After the national competition, Boone will go back to focusing on her final high school season.
In addition to Sunlake High records in the triple jump (38’ 9.5) and high jump (17’ 9.75), Boone also claims school records in the 200 meters (26.32 seconds) — which she’s owned since her freshman year — and as a leg on the 4×100 relay (49.55 seconds).
Burdick noted Boone could soon own the school record in the 100 meters, once she gets the chance to run the event. High school track athletes are allowed to compete in a maximum of four events per meet.
“She’s probably the reason why we’re the favorite to win conference this year,” Burdick said.
“She’s one of those athletes that if I could put her in six (events) I’d put her in six.
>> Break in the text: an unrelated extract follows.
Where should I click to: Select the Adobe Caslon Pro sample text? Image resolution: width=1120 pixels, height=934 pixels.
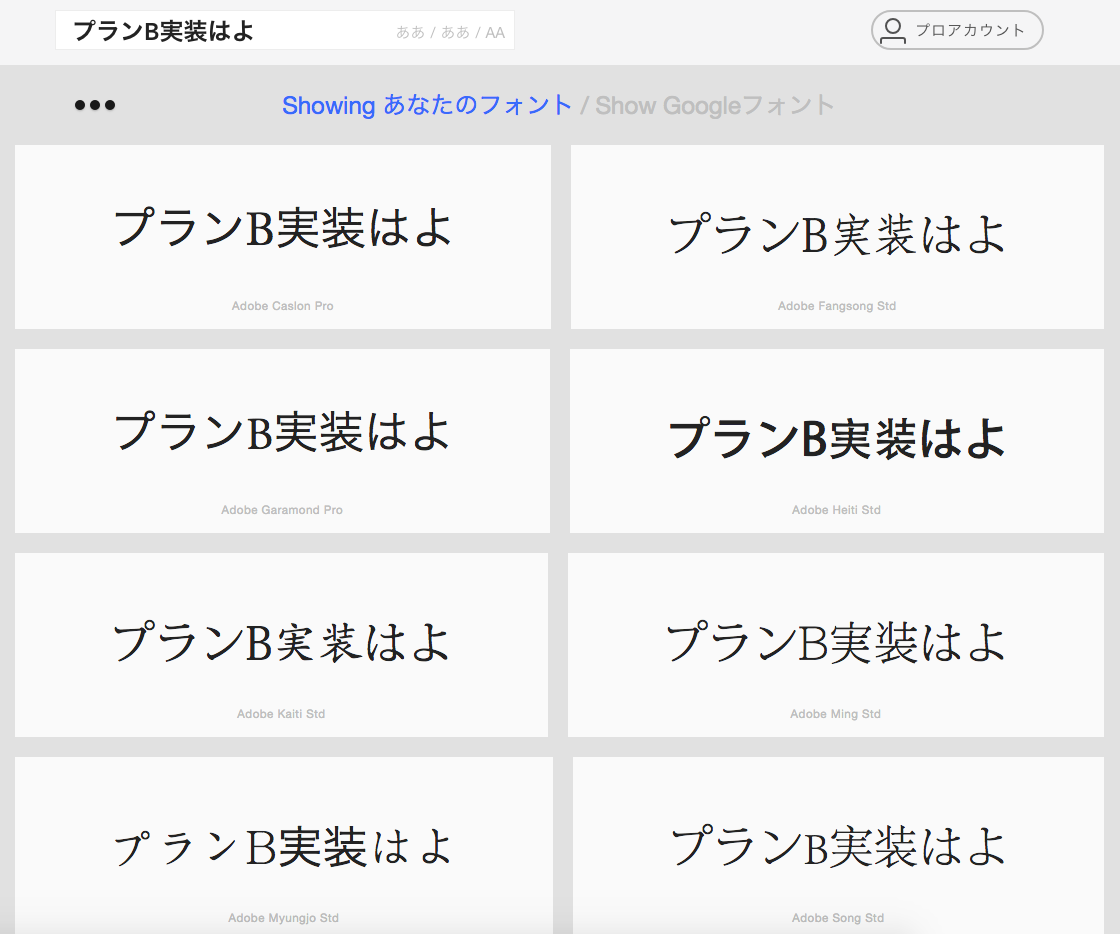coord(283,227)
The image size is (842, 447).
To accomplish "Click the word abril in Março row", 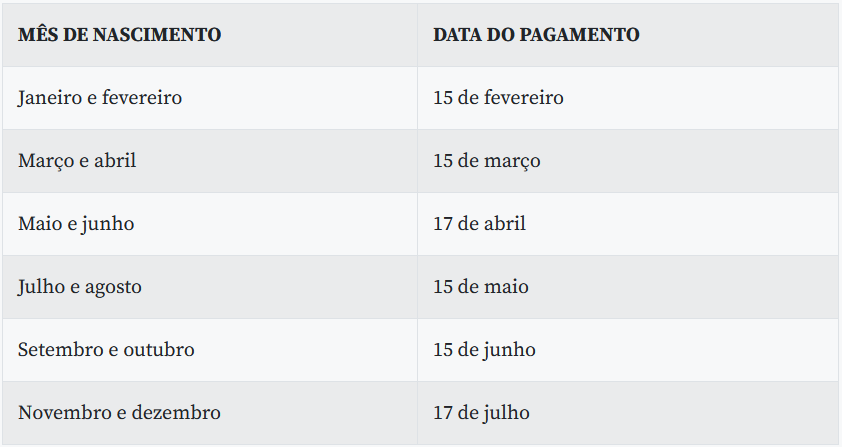I will click(115, 161).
She’s a guaranteed first place in at least three of her events every meet, and most of the times it’s four.”
Boone’s recent emergence, meanwhile, has the caught the eyes of multiple Division I college track programs statewide.
She’s picked up scholarship offers from South Florida, Central Florida, Florida Atlantic and Florida International universities.
Boone said she plans to spend the next month visiting colleges before making a decision by the time the spring singing period begins on April 11.
Whichever program Boone chooses, those coaches will be getting a dedicated and focused athlete.
“She catches on really fast — that’s what’s great about her. She listens, she’s disciplined, and she actually works on those things on her own so it makes it that much easier,” Pearson explained.
“Motivation’s never been an issue for her,” Burdick said. “She’s always came to practice everyday and is just like strictly business, ‘This is what we need to get done today’ and boom that’s what she’s doing.’”
“She knows (the) drills, she picks up on them, and she knows how to go out there and do it without me telling her,” he added.